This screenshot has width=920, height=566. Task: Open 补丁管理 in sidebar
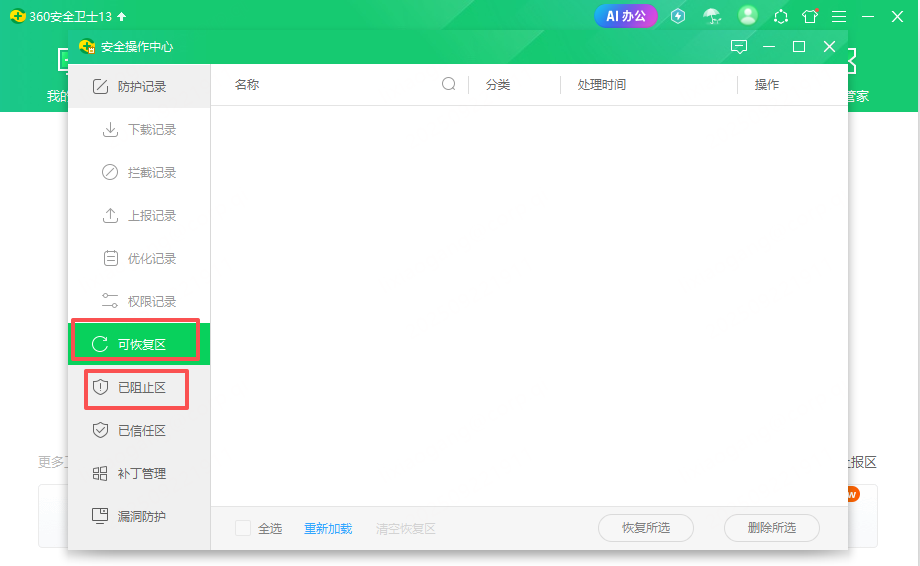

• • • • • • •

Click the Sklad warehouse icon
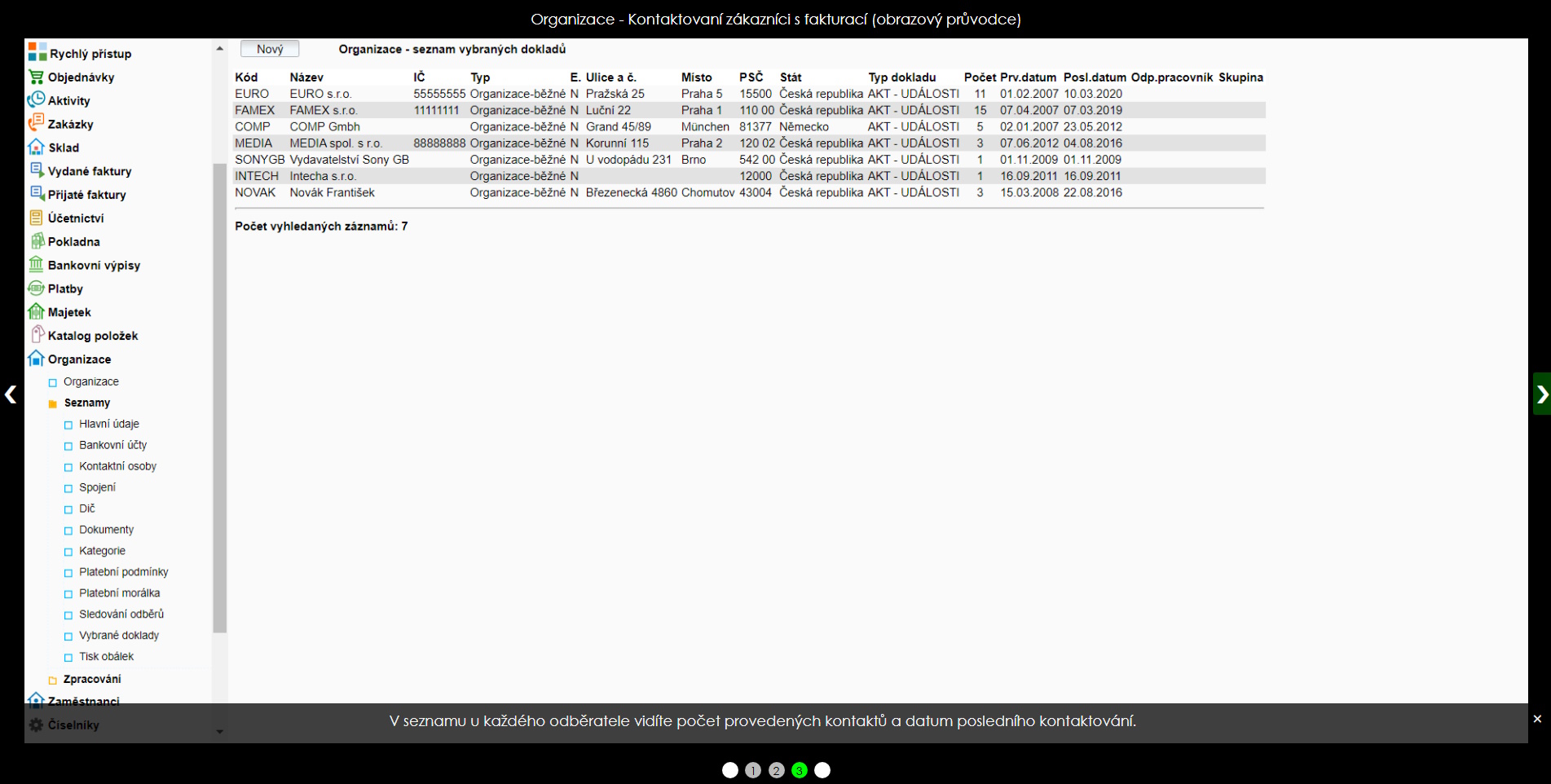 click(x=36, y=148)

• • • • • • •

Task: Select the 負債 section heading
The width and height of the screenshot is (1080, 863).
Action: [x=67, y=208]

• • • • • • •

* **EXERCISE DESCRIPTION**: Collect the complete line wherever the string "Task" appears in the records.

* **SOLUTION**:
This screenshot has width=920, height=566. Task: Open 补丁管理 in sidebar
Task: Select the 負債 section heading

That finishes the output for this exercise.